> [PROBLEM DETAILS]: Arrange every line of the data below as a numbered list, omitting any blank lines.
● ● ● ●
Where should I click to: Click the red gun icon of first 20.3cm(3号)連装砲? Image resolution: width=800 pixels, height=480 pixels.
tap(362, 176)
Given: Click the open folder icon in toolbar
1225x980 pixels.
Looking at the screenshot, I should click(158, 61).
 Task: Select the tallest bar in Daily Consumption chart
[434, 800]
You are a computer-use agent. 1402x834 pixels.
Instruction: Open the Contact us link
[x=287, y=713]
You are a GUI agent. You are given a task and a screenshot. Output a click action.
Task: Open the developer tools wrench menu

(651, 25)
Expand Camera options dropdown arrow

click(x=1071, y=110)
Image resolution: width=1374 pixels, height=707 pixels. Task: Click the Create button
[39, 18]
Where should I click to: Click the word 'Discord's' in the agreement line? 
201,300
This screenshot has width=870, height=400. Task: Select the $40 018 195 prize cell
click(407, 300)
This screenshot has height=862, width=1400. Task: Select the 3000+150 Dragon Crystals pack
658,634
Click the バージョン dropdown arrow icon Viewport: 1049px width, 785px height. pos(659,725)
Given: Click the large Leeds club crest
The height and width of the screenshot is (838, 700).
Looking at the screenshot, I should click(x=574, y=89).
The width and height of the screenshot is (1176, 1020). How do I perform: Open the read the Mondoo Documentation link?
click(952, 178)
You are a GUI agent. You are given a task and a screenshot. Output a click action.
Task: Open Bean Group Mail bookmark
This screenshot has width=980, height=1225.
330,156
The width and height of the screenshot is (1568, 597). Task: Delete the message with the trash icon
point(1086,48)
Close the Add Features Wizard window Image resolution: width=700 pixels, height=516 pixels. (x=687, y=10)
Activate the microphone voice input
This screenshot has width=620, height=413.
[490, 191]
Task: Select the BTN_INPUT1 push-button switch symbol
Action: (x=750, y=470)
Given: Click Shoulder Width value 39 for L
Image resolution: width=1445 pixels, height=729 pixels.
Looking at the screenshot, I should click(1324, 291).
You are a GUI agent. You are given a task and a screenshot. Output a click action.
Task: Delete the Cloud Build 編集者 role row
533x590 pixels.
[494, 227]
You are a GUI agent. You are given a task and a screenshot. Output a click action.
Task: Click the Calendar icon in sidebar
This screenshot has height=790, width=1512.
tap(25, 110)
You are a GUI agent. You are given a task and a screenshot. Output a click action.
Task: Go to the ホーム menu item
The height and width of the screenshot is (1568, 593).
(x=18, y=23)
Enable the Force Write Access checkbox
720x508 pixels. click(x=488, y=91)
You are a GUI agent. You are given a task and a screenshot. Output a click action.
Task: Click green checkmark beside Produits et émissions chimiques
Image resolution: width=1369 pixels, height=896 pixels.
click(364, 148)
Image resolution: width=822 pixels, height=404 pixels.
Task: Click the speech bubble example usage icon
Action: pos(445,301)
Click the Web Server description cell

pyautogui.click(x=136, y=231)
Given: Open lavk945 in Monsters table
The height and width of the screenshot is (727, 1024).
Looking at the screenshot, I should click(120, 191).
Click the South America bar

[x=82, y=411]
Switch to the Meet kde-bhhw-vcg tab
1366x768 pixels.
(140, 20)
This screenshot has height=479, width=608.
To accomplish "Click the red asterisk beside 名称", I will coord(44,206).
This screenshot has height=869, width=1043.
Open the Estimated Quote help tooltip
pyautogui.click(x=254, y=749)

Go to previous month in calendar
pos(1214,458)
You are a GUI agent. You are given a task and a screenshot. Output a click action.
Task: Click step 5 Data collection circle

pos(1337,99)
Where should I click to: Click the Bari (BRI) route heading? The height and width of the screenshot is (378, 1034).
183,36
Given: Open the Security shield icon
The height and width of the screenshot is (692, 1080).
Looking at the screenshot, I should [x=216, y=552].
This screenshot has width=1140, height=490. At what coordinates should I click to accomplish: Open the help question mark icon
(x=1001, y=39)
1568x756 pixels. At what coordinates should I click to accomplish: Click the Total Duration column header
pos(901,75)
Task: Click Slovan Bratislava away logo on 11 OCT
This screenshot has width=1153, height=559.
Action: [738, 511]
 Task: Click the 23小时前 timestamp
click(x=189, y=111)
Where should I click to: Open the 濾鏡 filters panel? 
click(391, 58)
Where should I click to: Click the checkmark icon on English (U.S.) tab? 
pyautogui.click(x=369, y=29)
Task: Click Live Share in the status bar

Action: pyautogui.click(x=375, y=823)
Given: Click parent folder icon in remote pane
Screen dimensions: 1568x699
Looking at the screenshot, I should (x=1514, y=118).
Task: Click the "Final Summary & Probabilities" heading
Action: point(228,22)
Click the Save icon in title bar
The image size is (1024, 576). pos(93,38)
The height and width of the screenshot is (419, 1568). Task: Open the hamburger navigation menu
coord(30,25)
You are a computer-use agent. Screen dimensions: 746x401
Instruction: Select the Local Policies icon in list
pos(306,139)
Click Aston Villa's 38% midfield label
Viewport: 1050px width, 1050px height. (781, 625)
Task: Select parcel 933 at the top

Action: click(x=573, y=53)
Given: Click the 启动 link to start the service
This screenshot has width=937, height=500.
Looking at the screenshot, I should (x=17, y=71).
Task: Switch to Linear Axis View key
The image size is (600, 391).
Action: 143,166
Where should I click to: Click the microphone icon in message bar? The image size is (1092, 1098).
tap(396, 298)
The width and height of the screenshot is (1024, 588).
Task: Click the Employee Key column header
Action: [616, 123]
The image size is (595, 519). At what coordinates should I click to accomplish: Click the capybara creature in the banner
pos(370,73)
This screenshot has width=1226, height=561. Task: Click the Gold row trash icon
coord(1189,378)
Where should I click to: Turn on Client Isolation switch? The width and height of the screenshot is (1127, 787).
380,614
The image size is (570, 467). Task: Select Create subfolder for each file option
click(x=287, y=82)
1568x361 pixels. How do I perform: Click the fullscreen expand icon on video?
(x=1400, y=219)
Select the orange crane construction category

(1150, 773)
● ● ● ●
> [WRITTEN RESPONSE]:
1. Where should I click to: Click the red gun icon of first 20.3cm(3号)連装砲? Image resolution: width=800 pixels, height=480 pixels.
2. tap(362, 176)
3. Given: Click the open folder icon in toolbar
4. 1225x980 pixels.
5. Looking at the screenshot, I should click(158, 61).
6.  Task: Select the tallest bar in Daily Consumption chart
7. [434, 800]
8. You are a computer-use agent. 1402x834 pixels.
9. Instruction: Open the Contact us link
10. [x=287, y=713]
11. You are a GUI agent. You are given a task and a screenshot. Output a click action.
12. Task: Open the developer tools wrench menu
13. (651, 25)
14. Expand Camera options dropdown arrow
15. click(x=1071, y=110)
16. Image resolution: width=1374 pixels, height=707 pixels. Task: Click the Create button
17. [39, 18]
18. Where should I click to: Click the word 'Discord's' in the agreement line? 
19. 201,300
20. This screenshot has width=870, height=400. Task: Select the $40 018 195 prize cell
21. click(407, 300)
22. This screenshot has height=862, width=1400. Task: Select the 3000+150 Dragon Crystals pack
23. 658,634
24. Click the バージョン dropdown arrow icon Viewport: 1049px width, 785px height. pos(659,725)
25. Given: Click the large Leeds club crest
26. The height and width of the screenshot is (838, 700).
27. Looking at the screenshot, I should click(x=574, y=89).
28. The width and height of the screenshot is (1176, 1020). How do I perform: Open the read the Mondoo Documentation link?
29. click(952, 178)
30. You are a GUI agent. You are given a task and a screenshot. Output a click action.
31. Task: Open Bean Group Mail bookmark
32. This screenshot has width=980, height=1225.
33. 330,156
34. The width and height of the screenshot is (1568, 597). Task: Delete the message with the trash icon
35. point(1086,48)
36. Close the Add Features Wizard window Image resolution: width=700 pixels, height=516 pixels. (x=687, y=10)
37. Activate the microphone voice input
38. This screenshot has width=620, height=413.
39. [490, 191]
40. Task: Select the BTN_INPUT1 push-button switch symbol
41. Action: (x=750, y=470)
42. Given: Click Shoulder Width value 39 for L
43. Image resolution: width=1445 pixels, height=729 pixels.
44. Looking at the screenshot, I should click(1324, 291).
45. You are a GUI agent. You are given a task and a screenshot. Output a click action.
46. Task: Delete the Cloud Build 編集者 role row
47. 533x590 pixels.
48. [494, 227]
49. You are a GUI agent. You are given a task and a screenshot. Output a click action.
50. Task: Click the Calendar icon in sidebar
51. This screenshot has height=790, width=1512.
52. tap(25, 110)
53. You are a GUI agent. You are given a task and a screenshot. Output a click action.
54. Task: Go to the ホーム menu item
55. The height and width of the screenshot is (1568, 593).
56. (x=18, y=23)
57. Enable the Force Write Access checkbox
58. 720x508 pixels. click(x=488, y=91)
59. You are a GUI agent. You are given a task and a screenshot. Output a click action.
60. Task: Click green checkmark beside Produits et émissions chimiques
61. Image resolution: width=1369 pixels, height=896 pixels.
62. click(364, 148)
63. Image resolution: width=822 pixels, height=404 pixels.
64. Task: Click the speech bubble example usage icon
65. Action: pos(445,301)
66. Click the Web Server description cell
67. pyautogui.click(x=136, y=231)
68. Given: Open lavk945 in Monsters table
69. The height and width of the screenshot is (727, 1024).
70. Looking at the screenshot, I should click(120, 191).
71. Click the South America bar
72. [x=82, y=411]
73. Switch to the Meet kde-bhhw-vcg tab
74. 1366x768 pixels.
75. (140, 20)
76. This screenshot has height=479, width=608.
77. To accomplish "Click the red asterisk beside 名称", I will coord(44,206).
78. This screenshot has height=869, width=1043.
79. Open the Estimated Quote help tooltip
80. pyautogui.click(x=254, y=749)
81. Go to previous month in calendar
82. pos(1214,458)
83. You are a GUI agent. You are given a task and a screenshot. Output a click action.
84. Task: Click step 5 Data collection circle
85. pos(1337,99)
86. Where should I click to: Click the Bari (BRI) route heading? The height and width of the screenshot is (378, 1034).
87. 183,36
88. Given: Open the Security shield icon
89. The height and width of the screenshot is (692, 1080).
90. Looking at the screenshot, I should [x=216, y=552].
91. This screenshot has width=1140, height=490. At what coordinates should I click to accomplish: Open the help question mark icon
92. (x=1001, y=39)
93. 1568x756 pixels. At what coordinates should I click to accomplish: Click the Total Duration column header
94. pos(901,75)
95. Task: Click Slovan Bratislava away logo on 11 OCT
96. This screenshot has width=1153, height=559.
97. Action: [738, 511]
98.  Task: Click the 23小时前 timestamp
99. click(x=189, y=111)
100. Where should I click to: Open the 濾鏡 filters panel? 
101. click(391, 58)
102. Where should I click to: Click the checkmark icon on English (U.S.) tab? 
103. pyautogui.click(x=369, y=29)
104. Task: Click Live Share in the status bar
105. Action: pyautogui.click(x=375, y=823)
106. Given: Click parent folder icon in remote pane
107. Screen dimensions: 1568x699
108. Looking at the screenshot, I should (x=1514, y=118).
109. Task: Click the "Final Summary & Probabilities" heading
110. Action: point(228,22)
111. Click the Save icon in title bar
112. The image size is (1024, 576). pos(93,38)
113. The height and width of the screenshot is (419, 1568). Task: Open the hamburger navigation menu
114. coord(30,25)
115. You are a computer-use agent. Screen dimensions: 746x401
116. Instruction: Select the Local Policies icon in list
117. pos(306,139)
118. Click Aston Villa's 38% midfield label
119. Viewport: 1050px width, 1050px height. (781, 625)
120. Task: Select parcel 933 at the top
121. Action: click(x=573, y=53)
122. Given: Click the 启动 link to start the service
123. This screenshot has width=937, height=500.
124. Looking at the screenshot, I should (x=17, y=71).
125. Task: Switch to Linear Axis View key
126. The image size is (600, 391).
127. Action: 143,166
128. Where should I click to: Click the microphone icon in message bar? The image size is (1092, 1098).
129. tap(396, 298)
130. The width and height of the screenshot is (1024, 588).
131. Task: Click the Employee Key column header
132. Action: [616, 123]
133. The image size is (595, 519). At what coordinates should I click to accomplish: Click the capybara creature in the banner
134. pos(370,73)
135. This screenshot has width=1226, height=561. Task: Click the Gold row trash icon
136. coord(1189,378)
137. Where should I click to: Turn on Client Isolation switch? The width and height of the screenshot is (1127, 787).
138. 380,614
139. The image size is (570, 467). Task: Select Create subfolder for each file option
140. click(x=287, y=82)
141. 1568x361 pixels. How do I perform: Click the fullscreen expand icon on video?
142. (x=1400, y=219)
143. Select the orange crane construction category
144. (1150, 773)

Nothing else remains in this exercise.